An Angry Heart is an At-Risk Heart

How the heart reacts to anger seems to predict who’s at risk for a life-threatening irregular heartbeat.

Negative emotions like hostility and depression have long been considered risk factors for developing heart disease.

But research released Monday goes a step farther, uncovering a telltale pattern in the electrocardiograms (known as ECGs or EKGs) of certain heart patients when they merely remember a maddening event.

“Anger causes electrical changes in the heart,” of already vulnerable people, said Dr. Rachel Lampert, a Yale University cardiologist who led the research. “That means those people are more likely to have irregular heartbeats when they go out in real life.”

Anger’s adrenalin rush

To track anger’s effect, the researcher gave EKGs to 62 patients who had defibrillators implanted in their chests because of pre-existing heart disease.

When they recounted something that had made them angry, some patients experienced beat-to-beat EKG alterations. In other words, the emotional stress was producing a red flag like physical stress can. But it did so without causing the jump in heart rate that exercise does, suggesting anger’s adrenalin rush might act directly on heart cells.

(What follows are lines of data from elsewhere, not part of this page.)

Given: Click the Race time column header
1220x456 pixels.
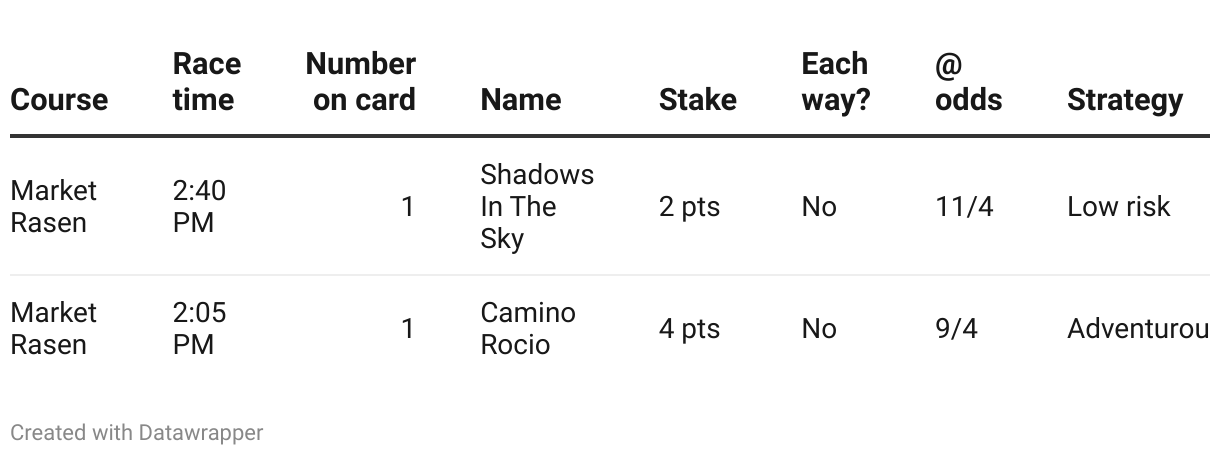Looking at the screenshot, I should click(206, 82).
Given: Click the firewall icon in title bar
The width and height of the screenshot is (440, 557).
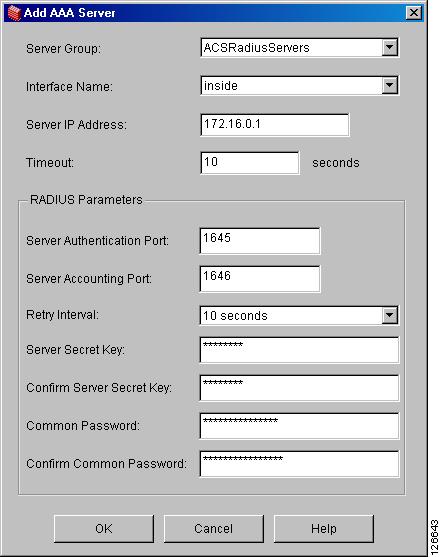Looking at the screenshot, I should pos(14,13).
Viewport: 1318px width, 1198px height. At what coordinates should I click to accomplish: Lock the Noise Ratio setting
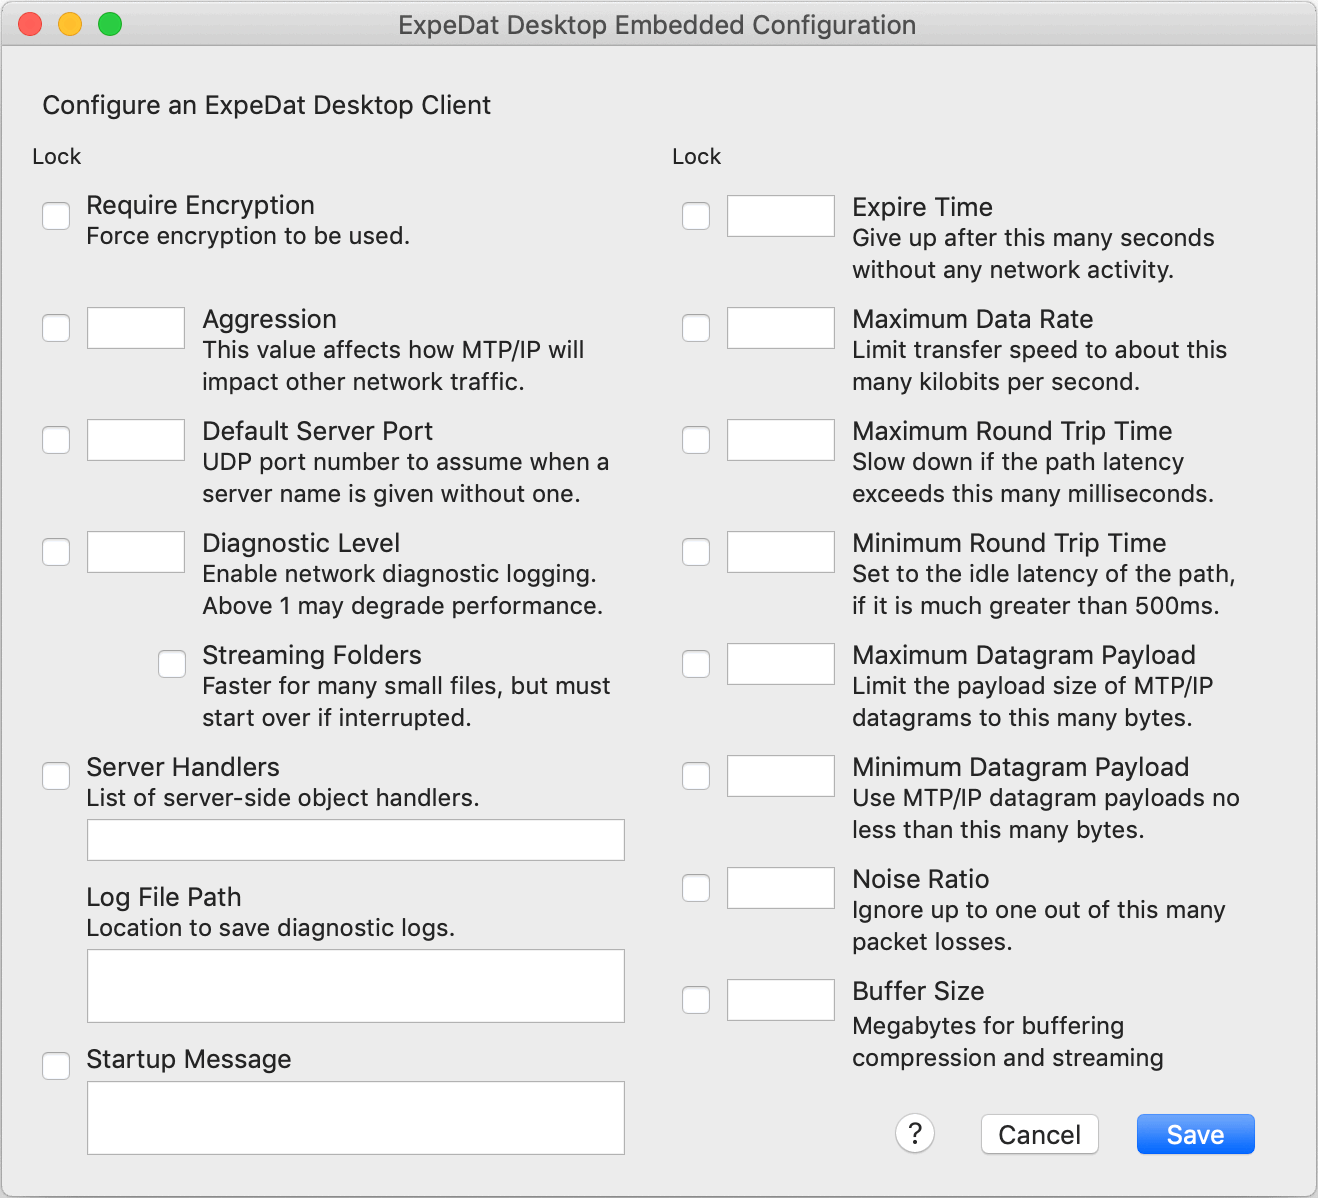click(696, 888)
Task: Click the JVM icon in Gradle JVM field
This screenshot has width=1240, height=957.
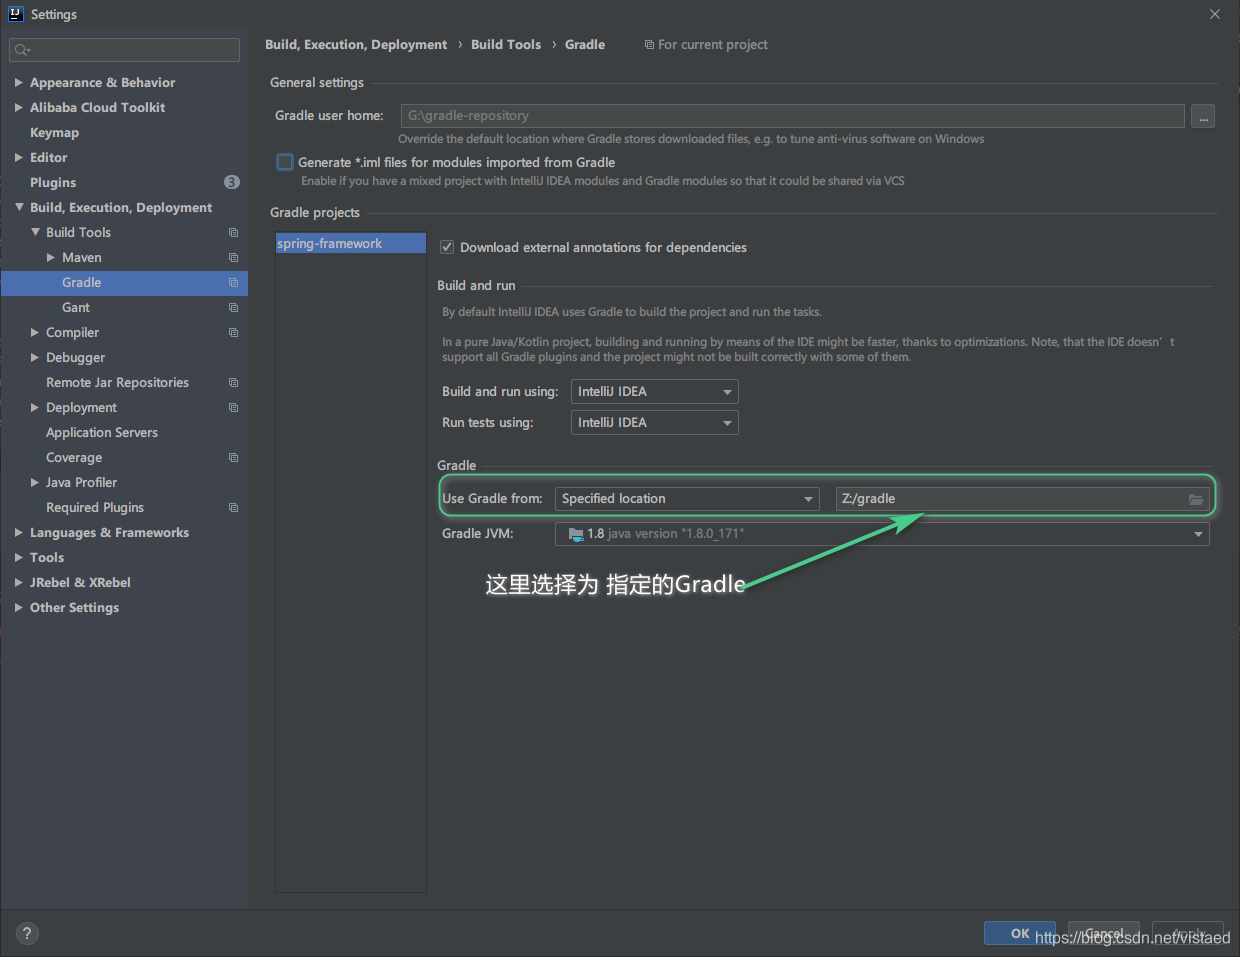Action: click(575, 533)
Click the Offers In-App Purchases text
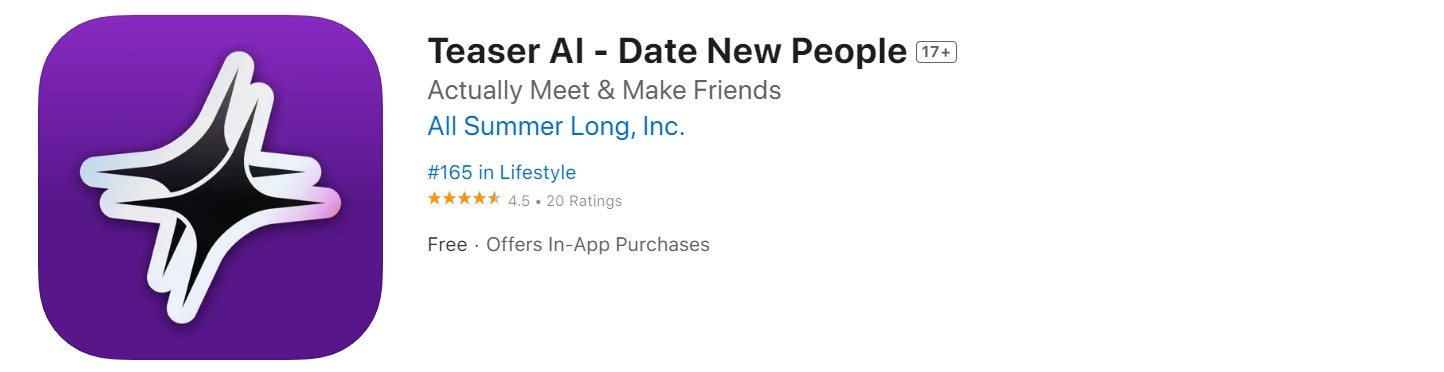The width and height of the screenshot is (1444, 372). click(x=598, y=244)
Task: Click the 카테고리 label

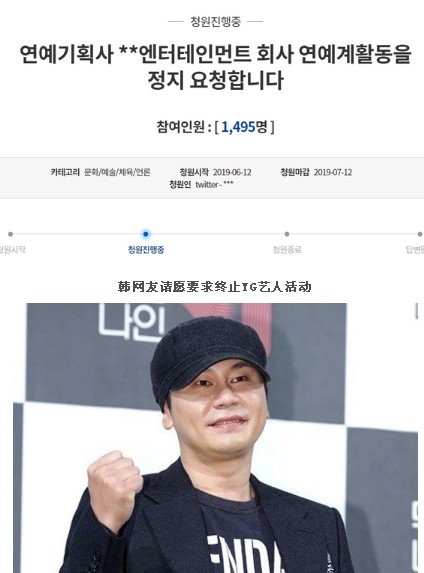Action: (65, 172)
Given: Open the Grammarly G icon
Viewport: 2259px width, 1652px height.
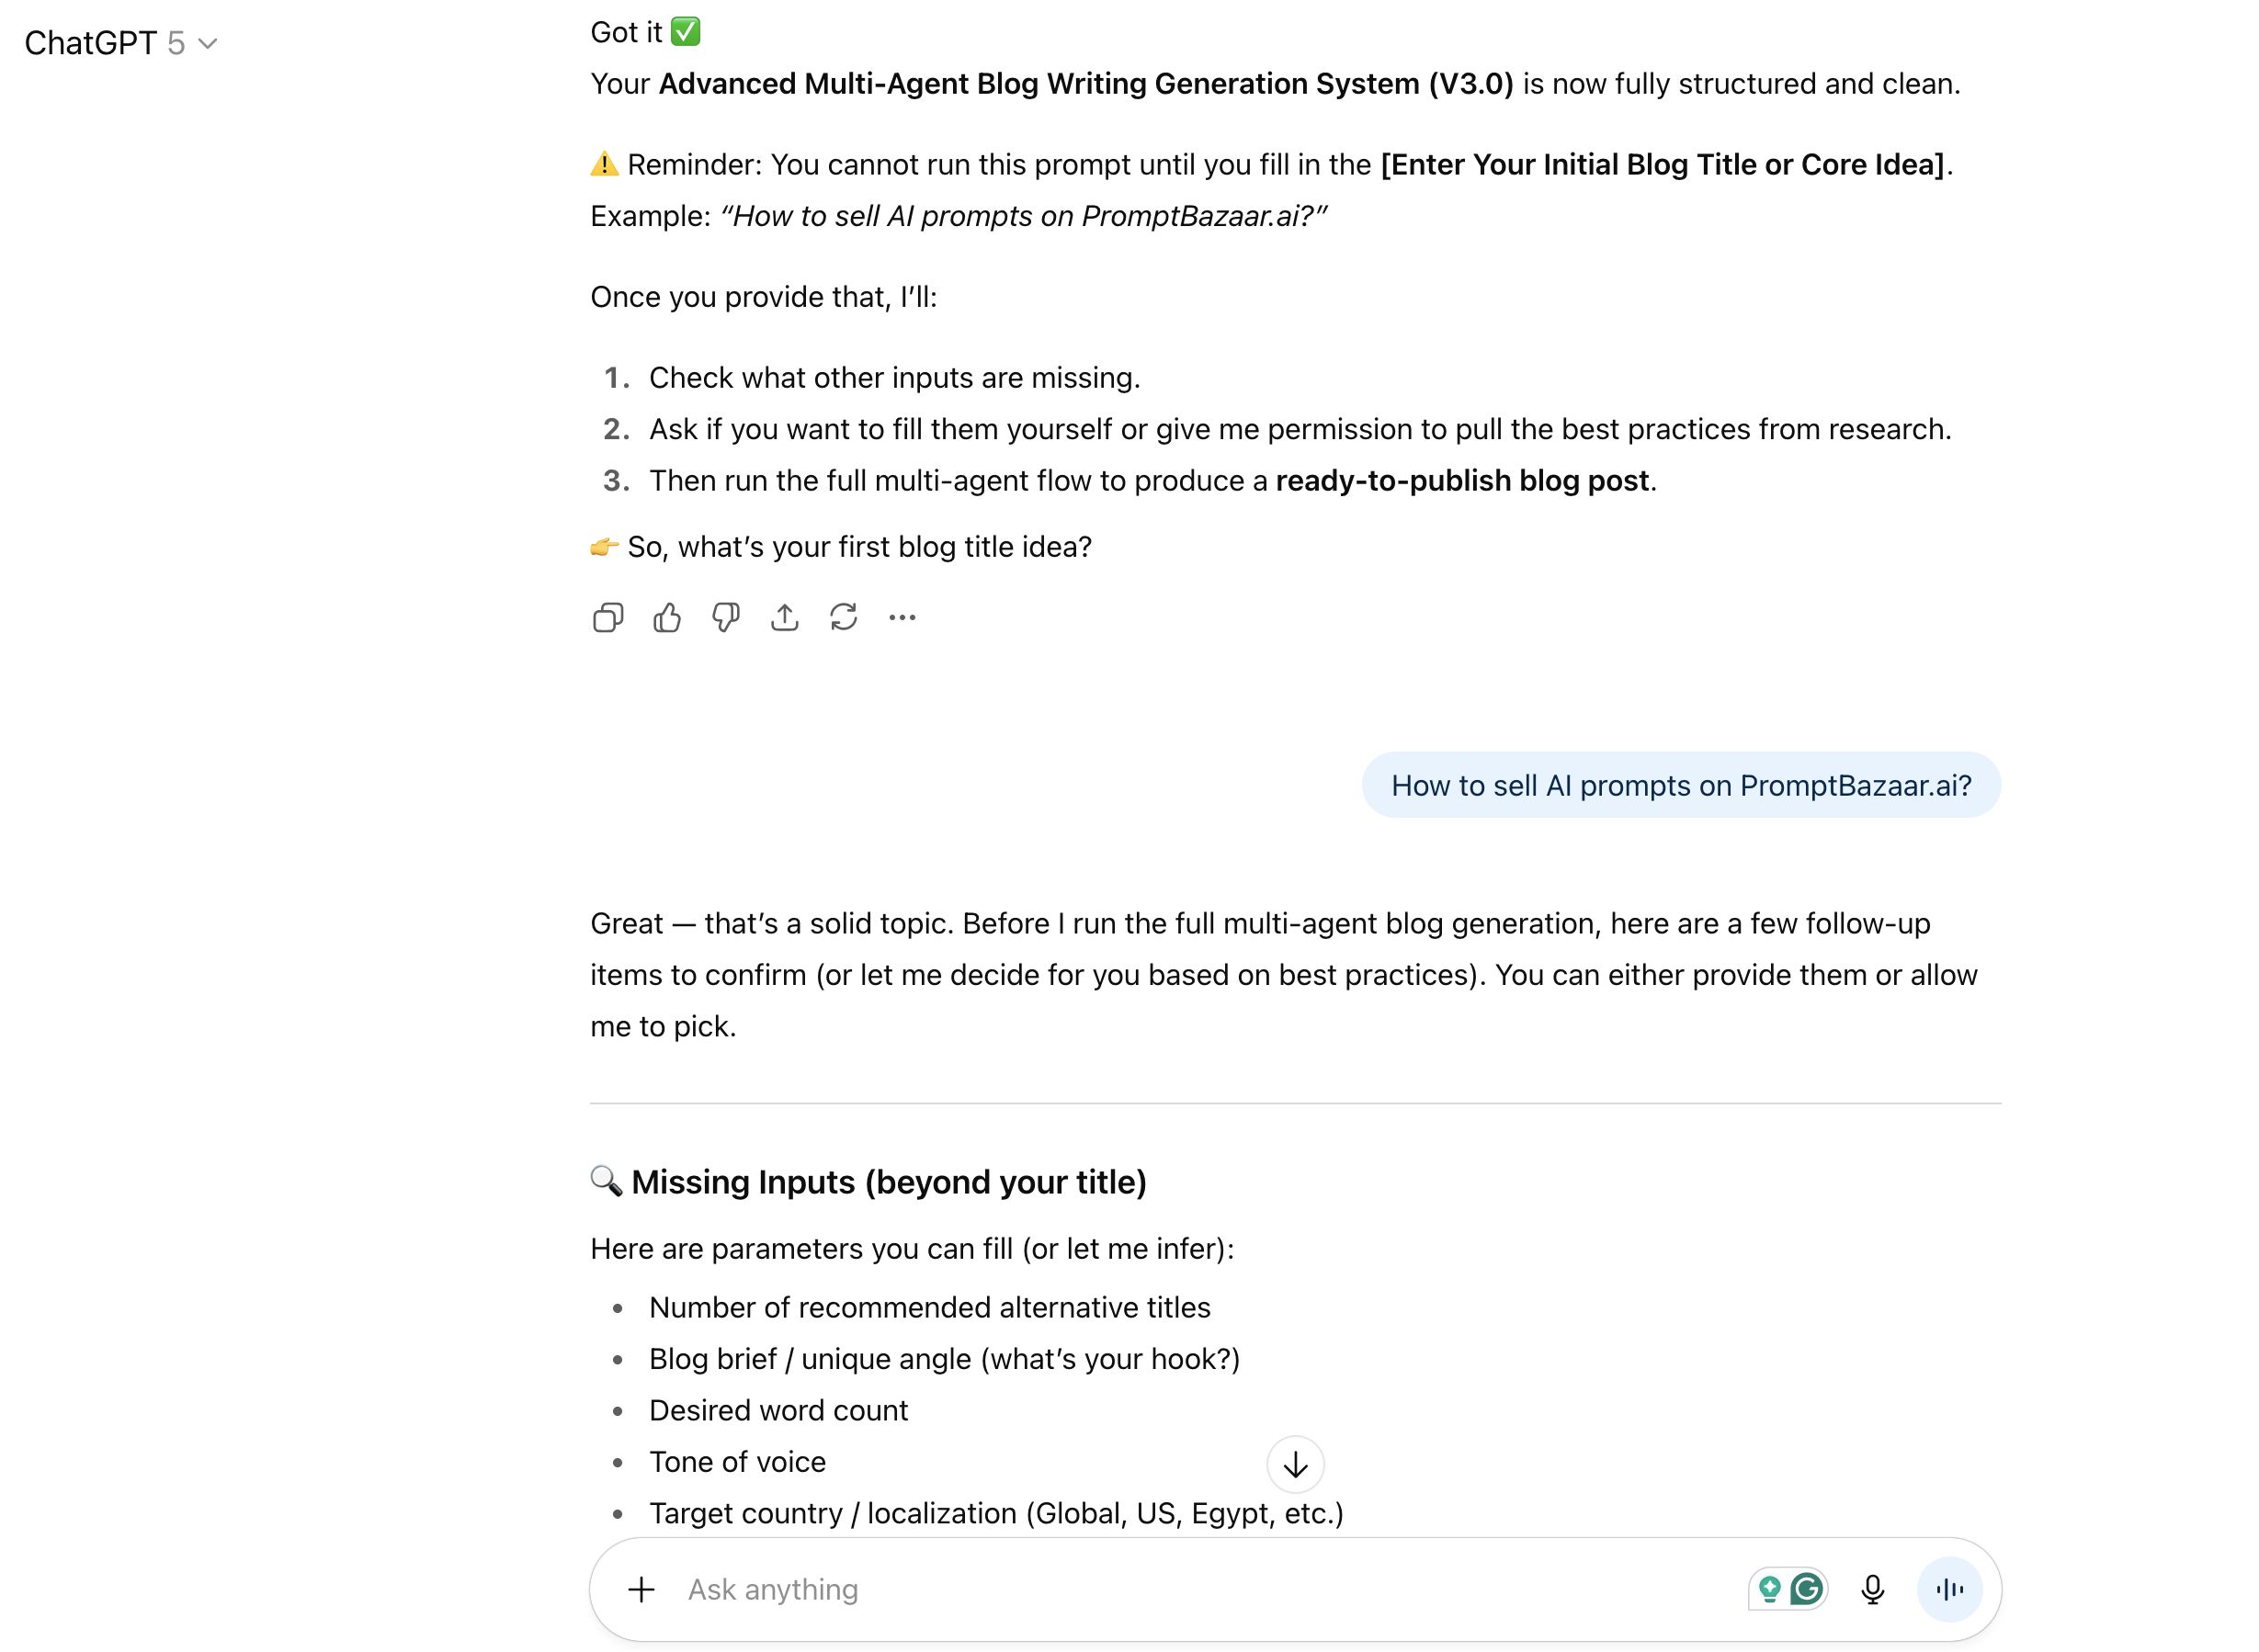Looking at the screenshot, I should point(1807,1589).
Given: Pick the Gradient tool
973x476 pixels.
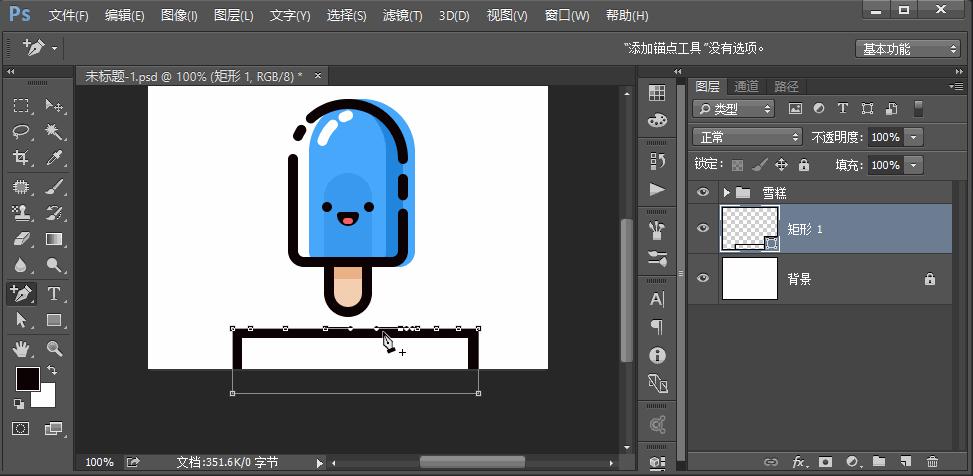Looking at the screenshot, I should tap(54, 239).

The result: people whose EKGs showed a big anger spike were 10 times more likely to have their defibrillators fire a lifesaving shock in the next three years than similarly ill patients whose hearts didn’t react to anger, Lampert reported in the Journal of the American College of Cardiology.

Next she’s studying whether anger-reducing techniques might help those high-risk patients avoid irregular heartbeats. There’s a clear connection between the heart and the head: chronic negative emotions are somehow heart-damaging. “But we haven’t been able to explain why that happens,” said Goldberg, a cardiologist at New York University School of Medicine. “This is a step in the right direction.”